The following information is from the Aquatic Safety Group (Source: http://www.aquaticsafetygroup.com/ShallowWaterBlackout.html).

  • Shallow Water Blackouts result from insufficient amounts of carbon dioxide to active at the body's natural impulse to breathe.
  • Practicing prolonged underwater breath-holding puts swimmers at risk.
  • Swimmers often attempt voluntary hyperventilation (rapid in and out breathing) in an attempt to take in more oxygen.

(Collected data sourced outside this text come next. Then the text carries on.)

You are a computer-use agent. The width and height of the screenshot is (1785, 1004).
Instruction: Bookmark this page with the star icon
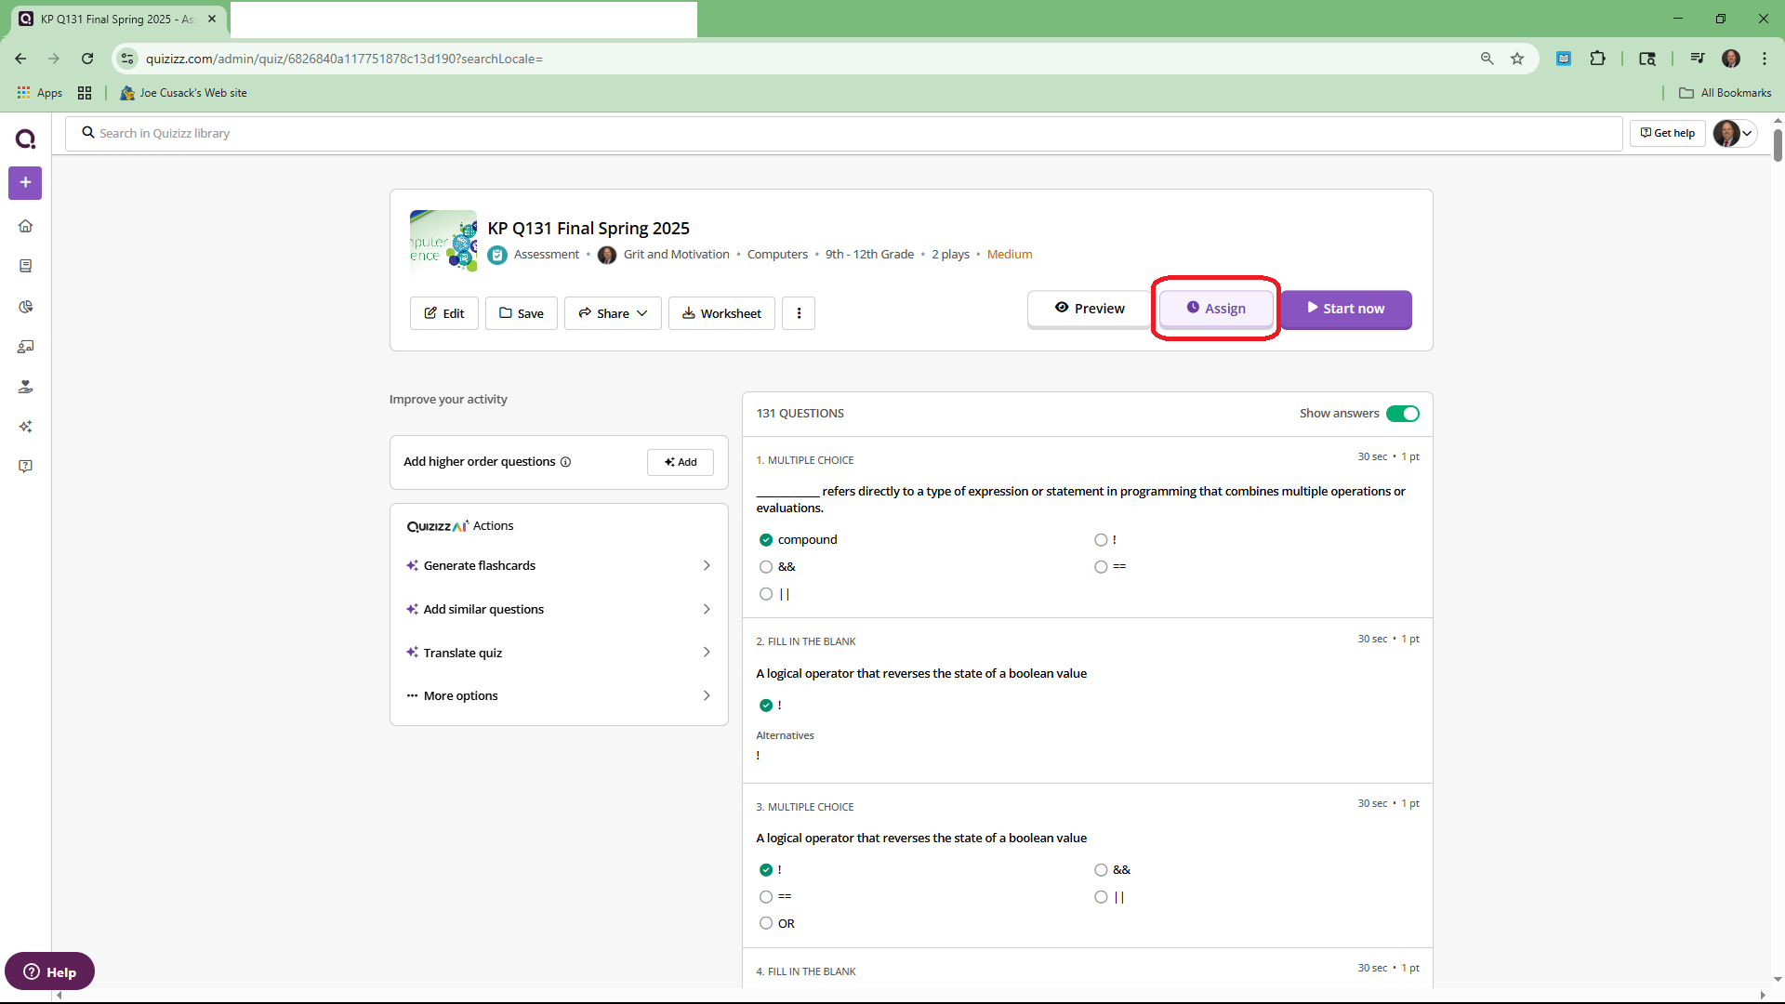1517,59
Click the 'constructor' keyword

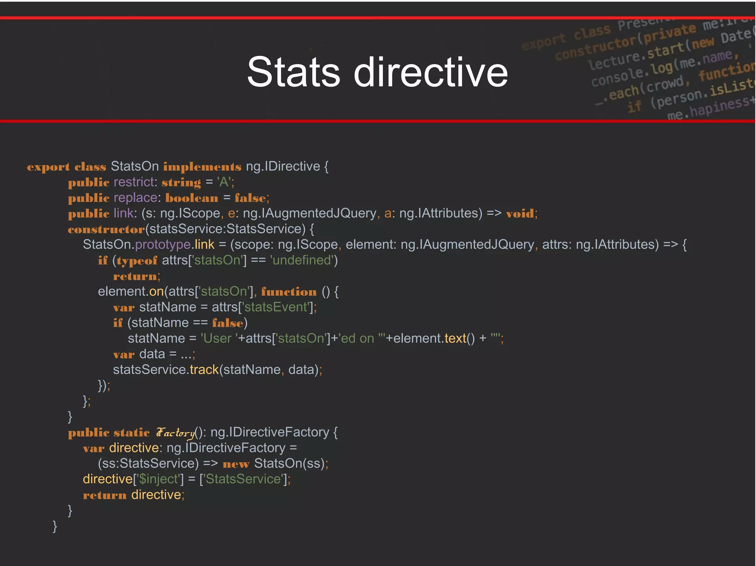click(106, 229)
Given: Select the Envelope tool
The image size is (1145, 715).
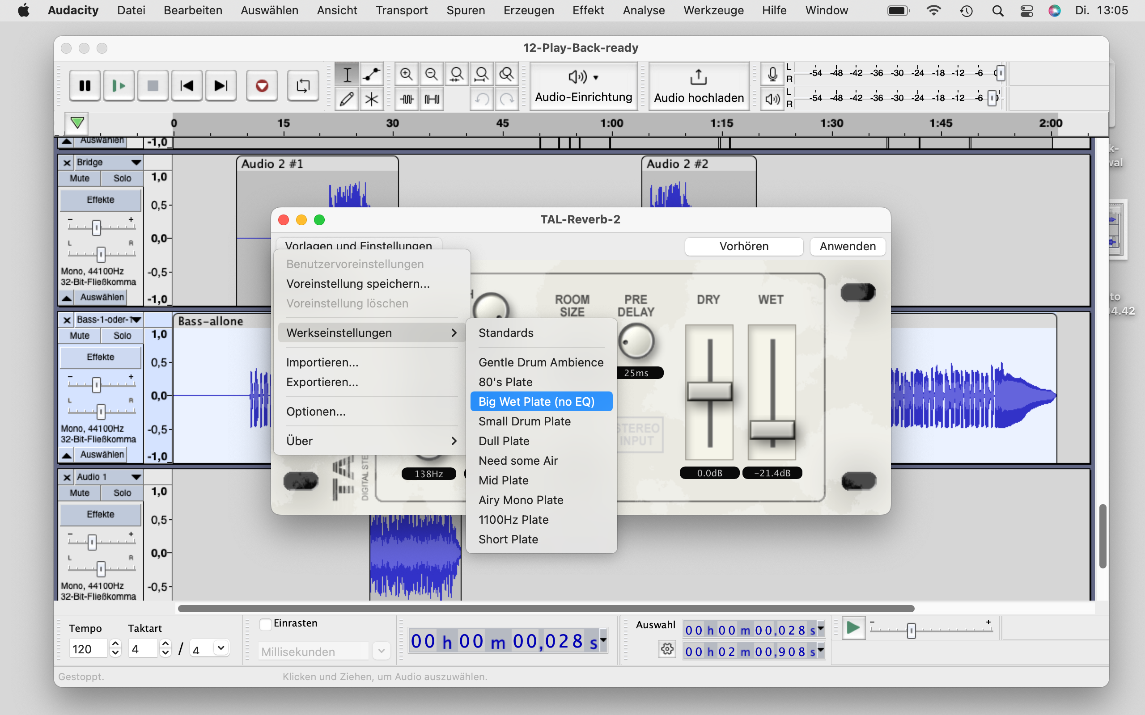Looking at the screenshot, I should pyautogui.click(x=371, y=74).
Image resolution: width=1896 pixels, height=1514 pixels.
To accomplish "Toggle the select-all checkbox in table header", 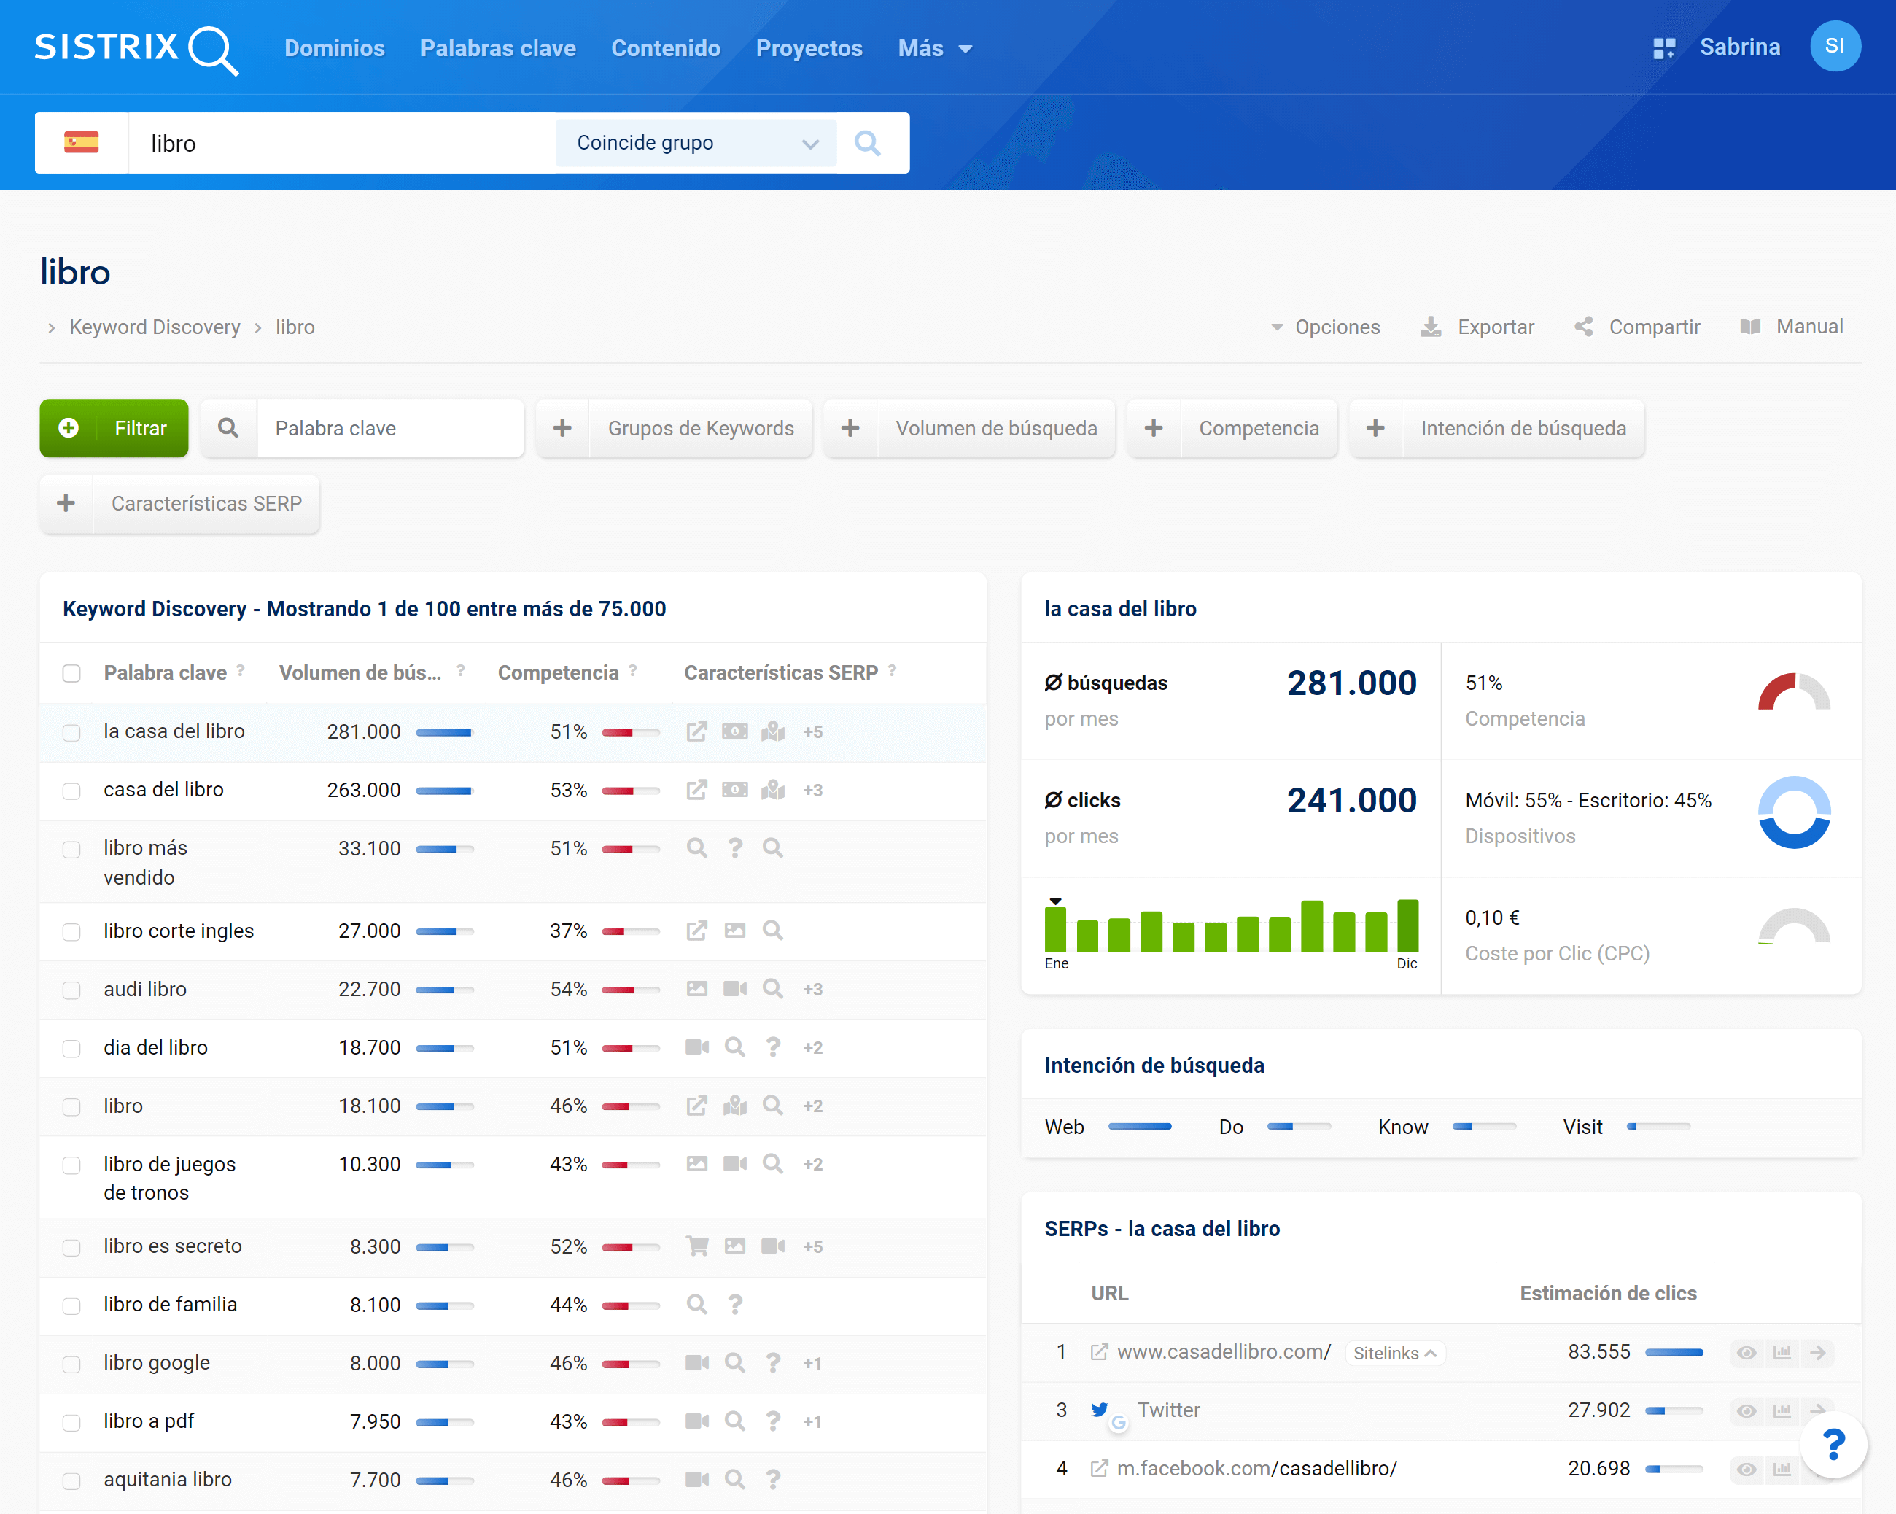I will 72,673.
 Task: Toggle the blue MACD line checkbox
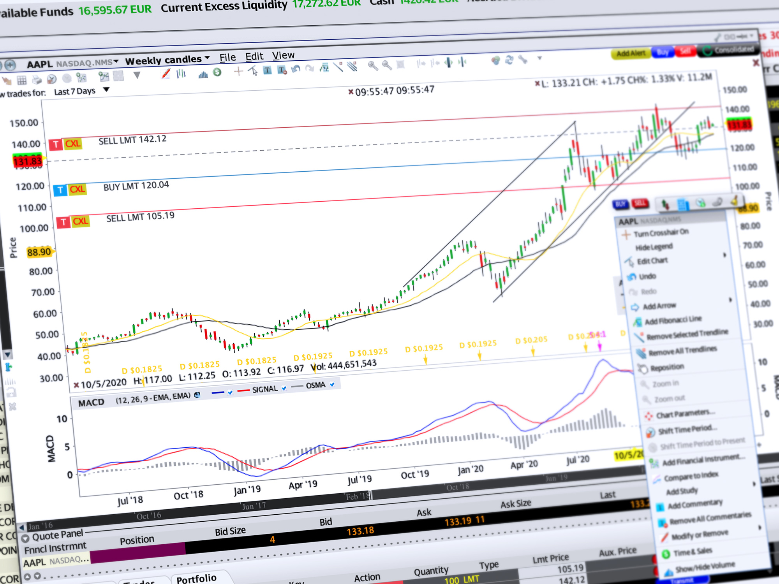[x=230, y=392]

However, carbon dioxide is being blown off.
  • Involuntary hyperventilation occurs during strenuous exercise, excitement or anxiety.
  • When blood oxygen runs low before the carbon dioxide levels rise to the point that triggers a breathing reflex, the swimmer loses consciousness, never feeling that a breath is needed.
  • Once submerged the swimmer is often hidden from view by surface glares and ripples
  • Water is inhaled, possible convulsions and ultimately cardiac arrest and death.
  • Past victims include healthy, athletic males, ages 15-26 who were strong swimmers.

The following information is from AthleticBusiness.com (Source: http://www.athleticbusiness.com/editors/blog/default.aspx?id=608).

  • By hyperventilating prior to submersion, an individual blows off an excessive amount of carbon dioxide thereby suspending his or her breathing reflex.
  • When the oxygen level in the blood runs low enough, that person loses consciousness without feeling the need to breathe.
  • Sometimes they feel euphoria.
  • Unlike regular drowning, which can take six to eight minutes before brain damage and death occur, SWB can kill within two and a half minutes.
  • Medical examiners typically state the cause of death as "drowning" -based on the fact that water is in the victim's lungs.
  • Official statistics on shallow water blackout fatalities don't exist.

The following information is from the CultureOfSafety.com (Source: http://www.cultureofsafety.com/aquatics/shallow-water-blackout/).

  • An individual simply loses consciousness and can drown without any sign of a struggle.
  • In some cases, an individual experiencing a shallow water blackout will appear to be making coordinated movements because their body may continue to function temporarily.
  • Victims typically have no prior medical problems, are physically fit, and give no warning.
  • Lifeguards should be trained to stop ALL breath holding activities, regardless of the swimmers physical fitness or expertise.

The following information is from the U.S. Navy (Source: http://www.public.navy.mil/navsafecen/Documents/media/seashore/seasonal/SeaShoreWinter09-10.pdf).

  • Few statistics exist on shallow water blackout but the Navy became concerned enough about SWB that commanders were directed to tell their people about the dangers and post warnings.
  • Victims usually lose consciousness within 15 feet of the surface, where expanding, oxygen-hungry lungs literally suck oxygen from the blood.
  • Swimmers fool observes because they appear to make coordinated movements although physiological brain damage, cardiac arrest or death is only minutes away.
  • Even if they are saved, the brain damage is often irreversible.
  • Don't hyperventilate.
  • Recognize that any strenuous exercise you do under water will drastically limit the time you can stay under water. Head for the surface sooner.
  • Explain in simple terms to children at a young age what SWB is and why they should never practice breath-holding.
  • The national average victim of shallow-water blackout is 15-40 year old male who is experienced at freediving and who regularly practices hyperventilation at the surface to extend his dive time.
  • Use a buddy. Chose someone with strong swimming skills who you can trust to watch you closely.
  • Take time to recover at the surface.
  • Don't overexert. Your dive time is decreased by exercise.
  • Know CPR and what to do in an emergency.